Have you already thought about the training that had to be given to the actors for the management of their corporal expression, for the use of our ancestral instruments, for the use of weapons and for a thousand other things? Now, do you understand when I tell you that this is the most anticipated series of the year? Neither Netflix nor HBO nor BBC had dared too much.

This is a story that had to be told, a series that had to be done and how good that the first to do it is the Mexicans, how sensational that Channel Eleven has had this disposition and what a wonder that the great producer of this concept is Patricia Arriaga Jordán.

As you know, Patricia, with her house Bravo Films, has been responsible for huge works such as XY, Juana Inés and Requiem by Leonora Vicario plus different historical productions like Porfirio Diaz: 100 years without a homeland and Villa’s murder: the conspiracy, for large global corporations like Discovery. Malinche It is the consolidation of his career, an exquisite product that I had the privilege of reviewing and that I consider an obligation for all the people of Mexico and beyond.

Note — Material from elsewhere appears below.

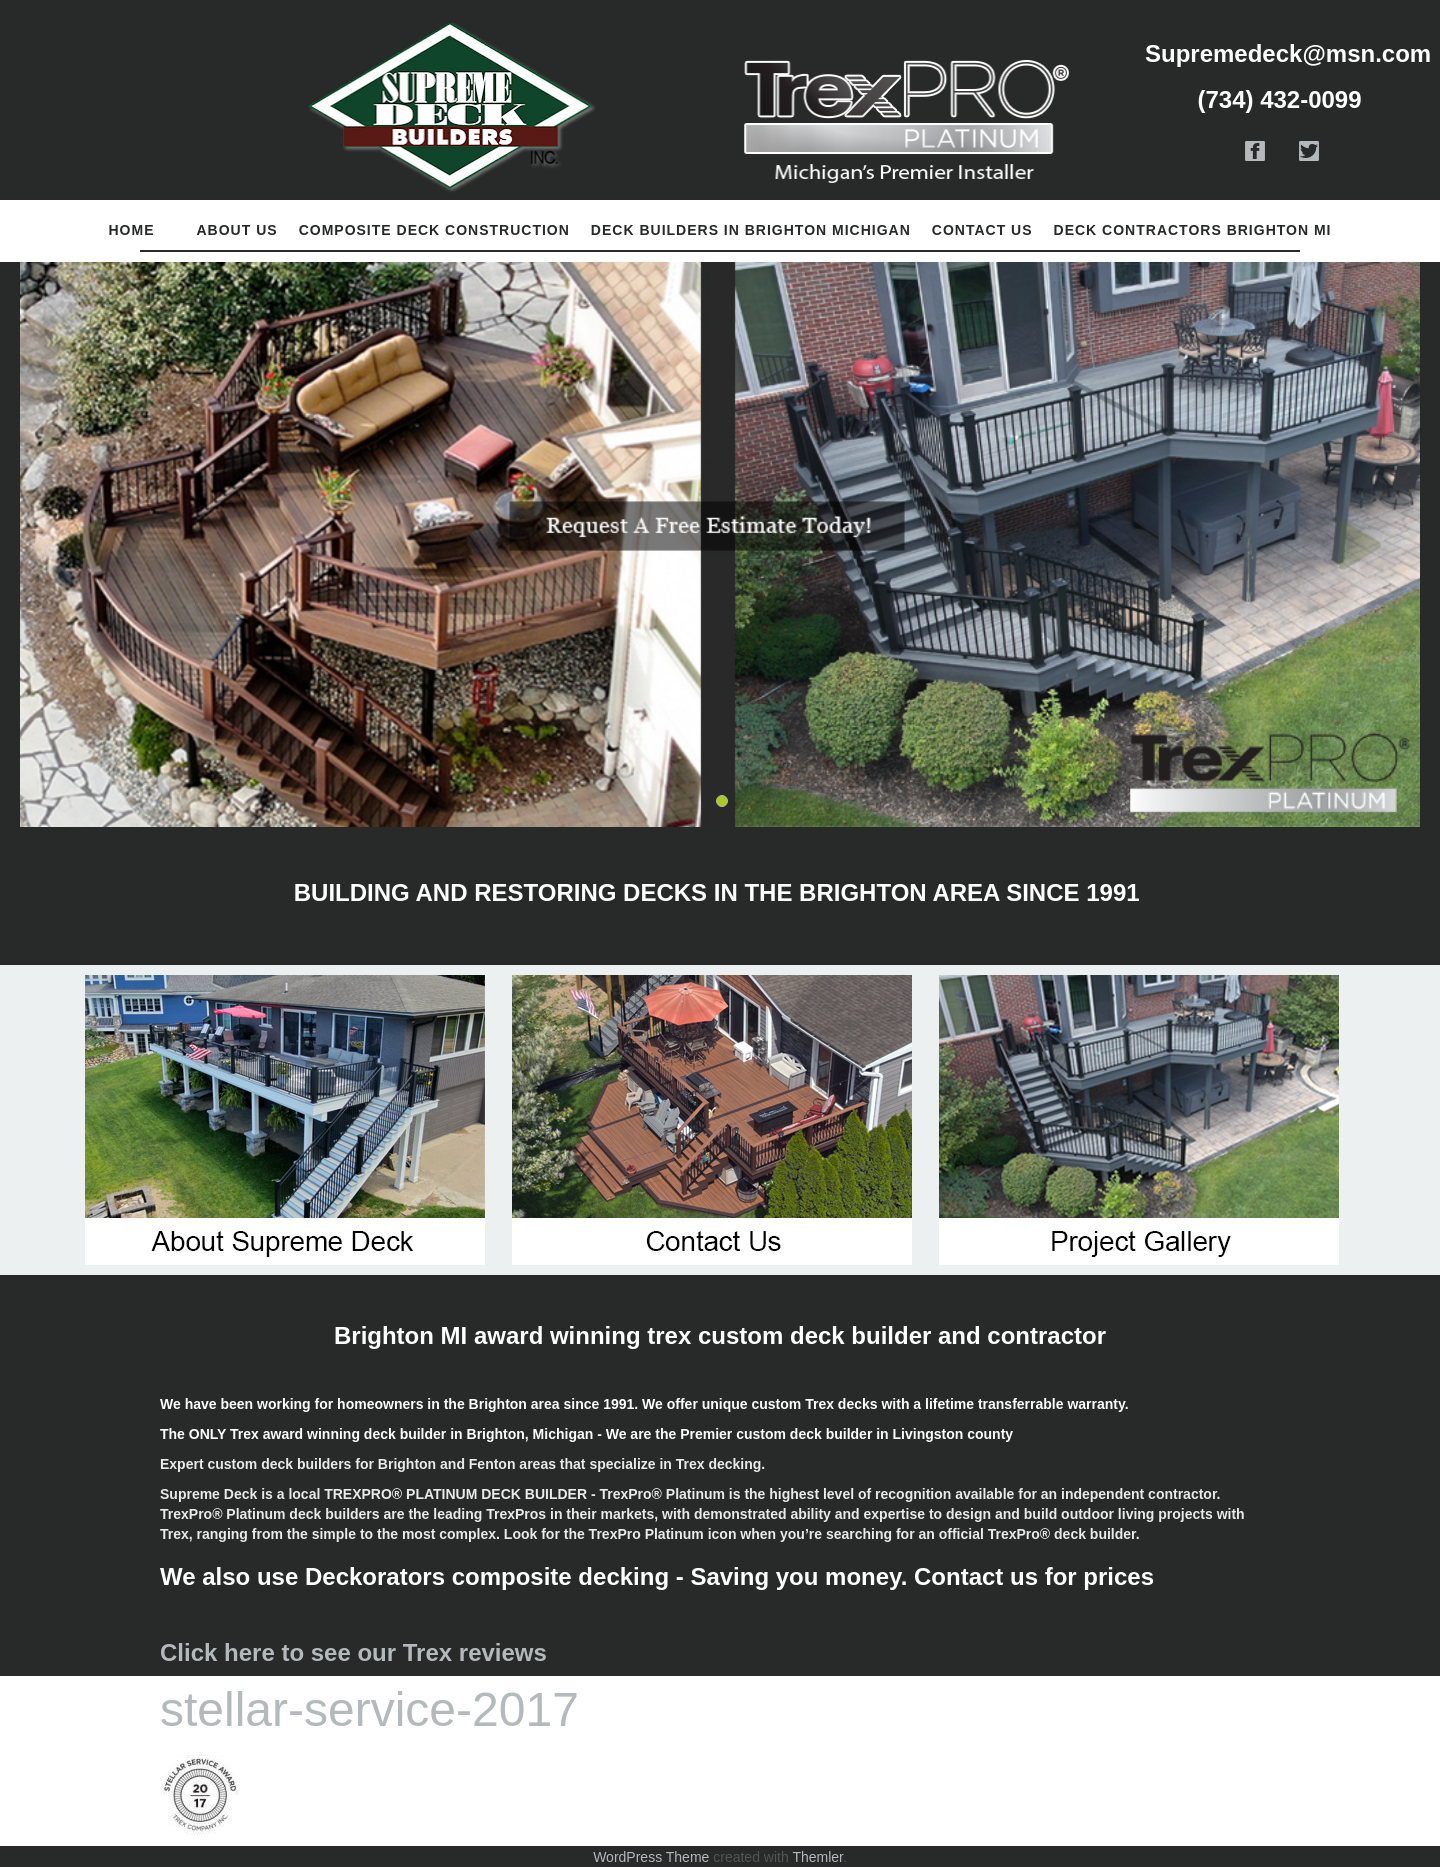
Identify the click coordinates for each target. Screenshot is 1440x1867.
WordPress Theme (651, 1857)
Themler (817, 1857)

Eye: for nothing of the world you are going away to imagine a bioserie like the one of Luis Miguel, Juan Gabriel or Jenni Creek, or a historical series like Rome, The Tudors or The Crown.

Malinche is, by itself, the creation of a format. There are five one-hour episodes embroidered by hand with an ideal dramatic structure so that audiences of the 21st century can size this woman, appreciate her psychology, entertain herself, become passionate and understand conflicts that continue to this day.

When you start to see it, as it happened to me, it will be disconcerting. This is unlike anything we have seen before. To nothing! The characters suddenly speak in a language. Then in another, later in another, in others. And the audiovisual narrative is neither Western nor Eastern. It is pre-Hispanic.

What do I try to say with this? That is the old Mexicans had made television, they would have done it as Patricia Arriaga is doing in Malinche .

How? With those frames, with that rhythm, with those parliaments, with that music. We are not only traveling in time to tell the story of Doña Marina.

We are traveling in time to invent a language, to create a vision, to imagine the look of our ancestors before, during and after La Conquista. To see Malinche is like reading the poetry of Nezahualcóyotl but, at the same time, it is to look at the mutilated bodies, to be moved by the sweetness of our women, to be surprised by the horrors that our ancestors lived and to fall in love with our roots. It is a show that nobody should miss with prodigious performances of talents such as José María de Tavira ( Rosario Tijeras ) and Luis Arrieta ( Paramedics ).

And with the stellar launch in Mexico of an immense Guatemalan actress named Maria Mercedes Coroy that will transcend as anyone after starring in this title. Malinche is very good, complex and different. Dont Miss It.